Morning comment: Brexit delay & Chinese inflation

Chris Scicluna
Emily Nicol
Mantas Vanagas

Earlier this morning EU leaders agreed to delay Brexit beyond tomorrow’s cliff-edge (see below for the detail). But as they had been fully expected to do so, the market response was minimal. While European government bonds are somewhat weaker this morning (10Y Gilt yields up 1bp to 1.10% and 10Y Bund yields also 1bp higher at about -0.20%) having made gains yesterday on the back of the ECB’s announcements, equities in the region have opened with a mixture of modest gains and losses, and sterling’s little changed too.

Those moves follow a further advance on Wall Street yesterday with the minutes from last month’s FOMC meeting providing no major surprises. The S&P500 closed up 0.35% on another day of light trading volumes – indeed the lowest volume seen this year – while Treasury yields nudged lower – the 10Y yield falling to 2.46% – and the US dollar was little marginally weaker.

In contrast, most key bourses in Asia were flat or weaker today. Losses were led by mainland China where, ahead of tomorrow’s March trade report and while the latest inflation data met market expectations, the CSI300 fell 2.2%. Stocks are down a less pronounced 0.8% in Hong Kong, but in Japan the TOPIX fell less than 0.1% and JGBs inevitably saw little movement following a quiet day for economic data. In Australia the ASX200 fell 0.4% but bond yields were little changed as the country began a five-week countdown to the next federal election on 18 May, which might well lead to a change of government.

In the early hours of this morning in Brussels, EU leaders unsurprisingly kicked the Brexit can down the road once again. Wary of triggering a harmful economic shock, and showing solidarity with Ireland, the EU27 agreed unanimously to extend the Article 50 deadline beyond tomorrow’s cliff-edge.

The new deadline, set for 31 October, was a compromise. While most leaders would have been content to agree to a longer extension of up to a year to give ample time for the UK to sort itself out, not least for domestic reasons French President Macron argued for a shorter extension to end-June. As a sop to Macron, the EU leaders agreed to review progress again on 20-21 June. But while the UK will be expected “to act in a constructive and responsible manner” throughout the extension and refrain from any activity that might disrupt EU policy-making, that date will merely offer a stock-taking opportunity and will not represent a new cliff-edge.

The Halloween deadline is, however, flexible insofar as the UK will be permitted to leave the EU sooner than end-October if, before then, the Withdrawal Agreement is ratified by both sides. And it certainly provides more time for the UK Parliament to agree on a new way forward. But MPs’ room for manoeuvre is constrained by the EU’s insistence that there will be no re-opening of the Withdrawal Agreement, and no negotiations on the future relationship, except on the detail of the (non-binding) Political Declaration.

Given records:
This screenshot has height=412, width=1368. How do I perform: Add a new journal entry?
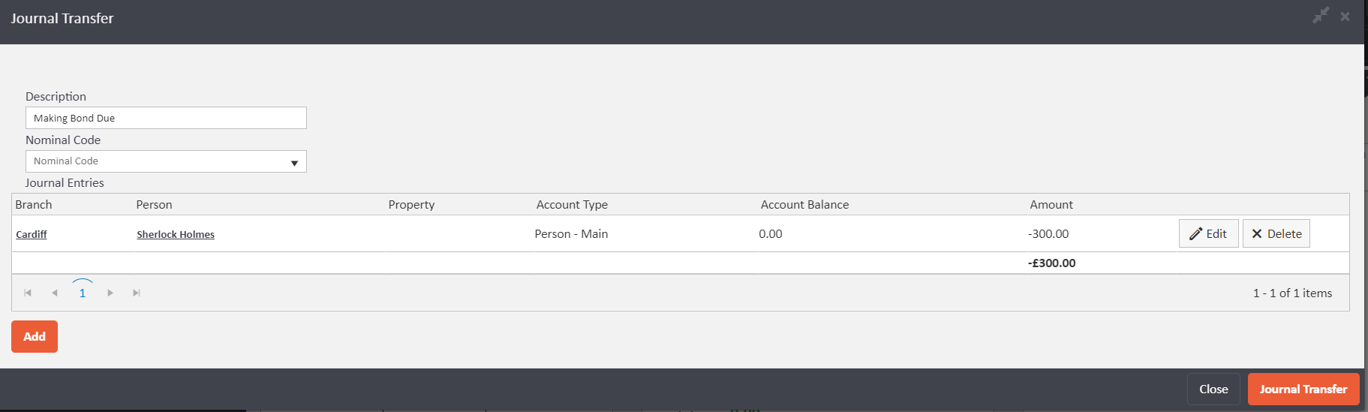35,336
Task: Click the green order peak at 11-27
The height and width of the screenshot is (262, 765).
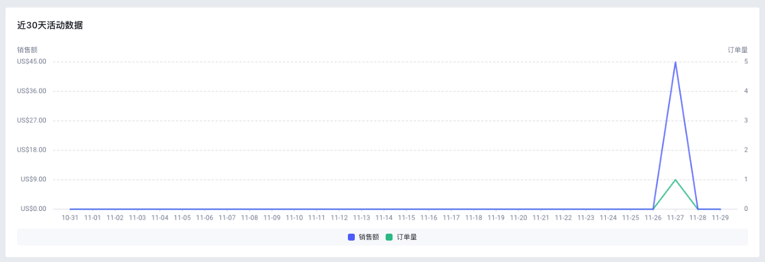Action: pyautogui.click(x=675, y=179)
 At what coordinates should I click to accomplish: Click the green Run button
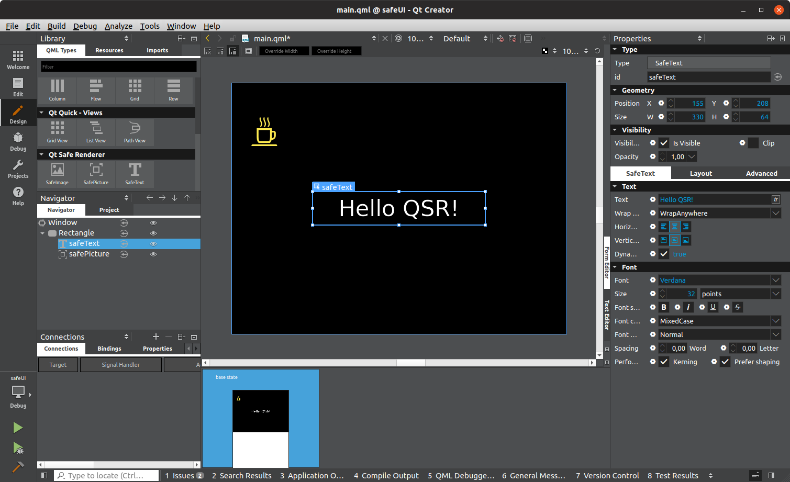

Objective:
Now go on with the morning comment on Brexit and markets from the point where it stops.

Result for this task:
That, nevertheless, still keeps the door open to MPs agreeing to a softer Brexit than offered by May’s deal. By the same token, the European Council conclusions also acknowledged that the UK could still choose to revoke its Article 50 notice and terminate the Brexit process if it so decides. And the extension also provides just about enough time for the UK to hold a second referendum – or general election – should MPs wish to head down either of those paths. So, a range of possible scenarios exists going forward.

For the time being, we don’t expect an imminent breakthrough in the ongoing talks between the Government and Labour leadership. After all, Labour will be wary to agree to anything that might be reversed in due course by a future Tory Government. And, while Theresa May might well soon wish to hold a new range of indicative votes on certain Brexit options in the House of Commons, events within the Conservative Party will – as ever with Brexit – have a key role to play. Indeed, the results of next month’s local and European Parliament elections (with the UK now compelled to participate in the latter) might well finally prompt May’s departure from Downing Street. But in the absence of a new general election, a change of Conservative leader won’t change the arithmetic in Parliament. So, deadlock might well persist. And a further extension beyond end-October is perfectly feasible.

Of course, persistent Brexit uncertainty continues to have a widespread negative impact on the economy. And this was evident in today’s only UK new data, the RICS house price survey, which once again indicated a subdued housing market and the likelihood that the lack of momentum will continue for some time. For example, according to the RICS survey, new buyer enquiries fell in March for the eighth consecutive month (although the relevant index improved slightly from the drop in February, which was the steepest since May 2008), while agreed sales also continued to fall. And the decline in new supply to the market intensified in March, with the relevant index at its weakest since mid-2016.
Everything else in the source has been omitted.